▸ **What you need to do**: For the entries below, report every line that includes the word "computer".

##### Data to examine

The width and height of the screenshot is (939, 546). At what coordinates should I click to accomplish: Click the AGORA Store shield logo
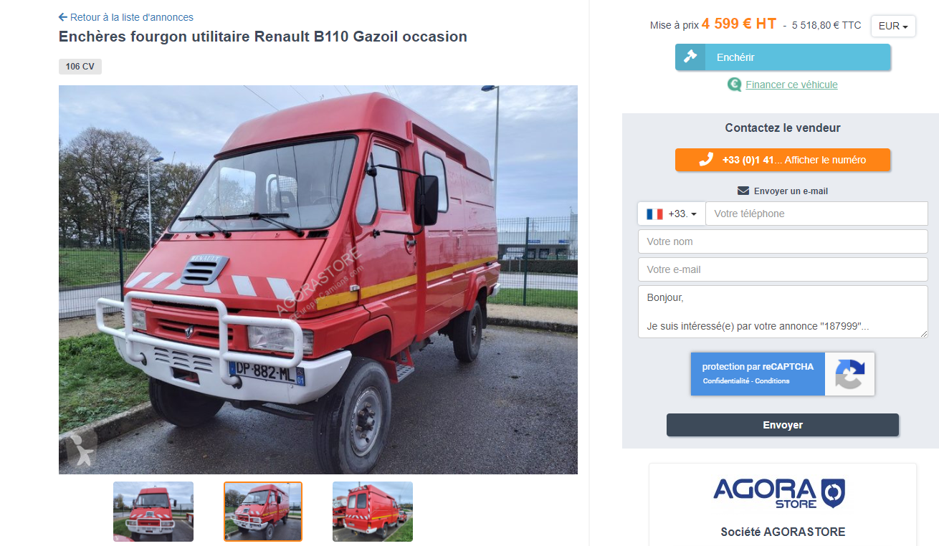tap(833, 493)
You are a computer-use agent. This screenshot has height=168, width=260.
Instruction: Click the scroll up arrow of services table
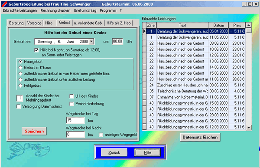pyautogui.click(x=249, y=25)
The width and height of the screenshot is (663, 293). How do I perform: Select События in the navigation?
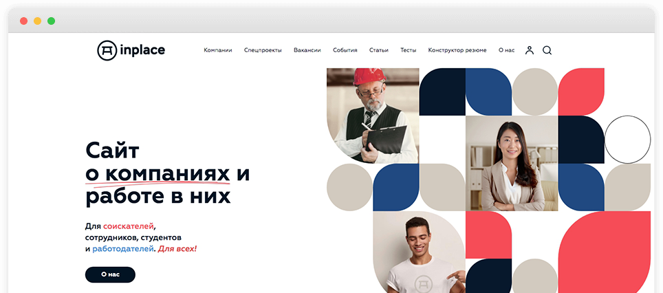tap(345, 50)
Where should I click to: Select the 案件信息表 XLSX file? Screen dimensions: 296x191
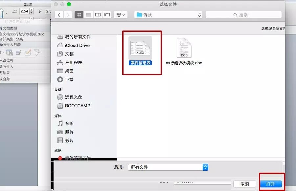(141, 48)
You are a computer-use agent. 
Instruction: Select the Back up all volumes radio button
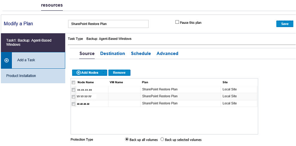coord(127,140)
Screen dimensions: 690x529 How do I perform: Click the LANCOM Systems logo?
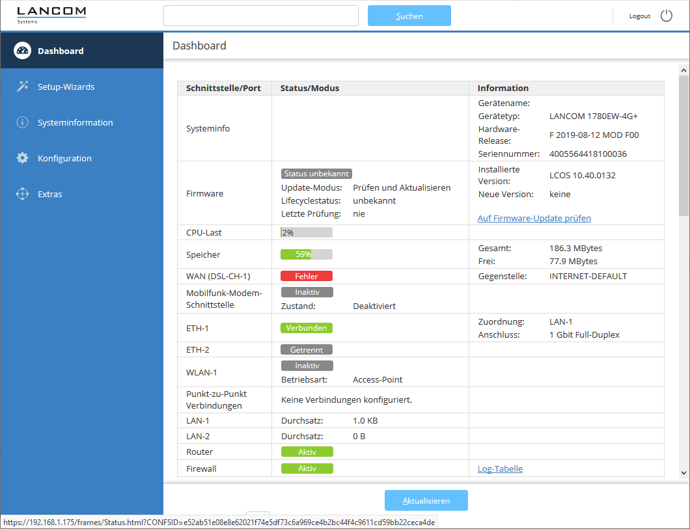(x=51, y=15)
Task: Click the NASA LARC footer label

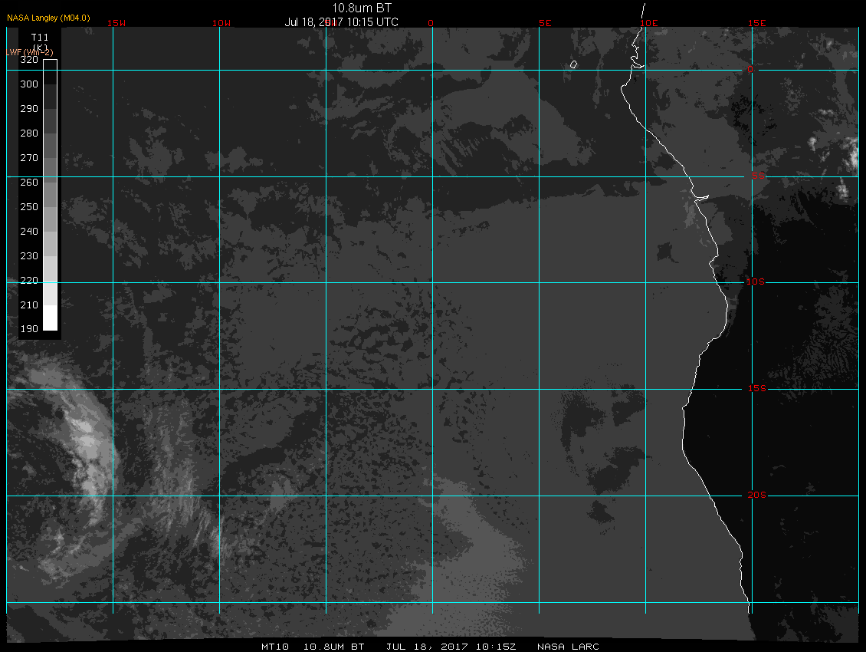Action: tap(569, 647)
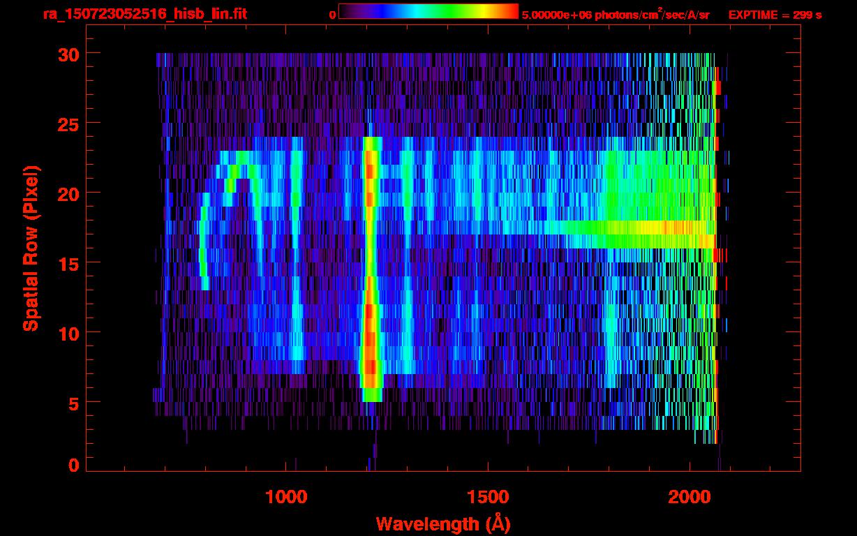Click the rainbow color scale bar

click(x=429, y=11)
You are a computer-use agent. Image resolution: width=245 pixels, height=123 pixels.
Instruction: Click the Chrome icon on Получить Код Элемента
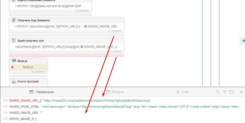click(x=14, y=20)
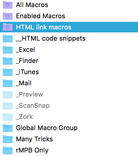Click the __HTML code snippets folder icon

8,38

##########

▸ **Task output**:
You are a computer-use agent. This screenshot has height=168, width=260.
You are a computer-use agent. 
You are a computer-use agent. Image resolution: width=245 pixels, height=123 pixels.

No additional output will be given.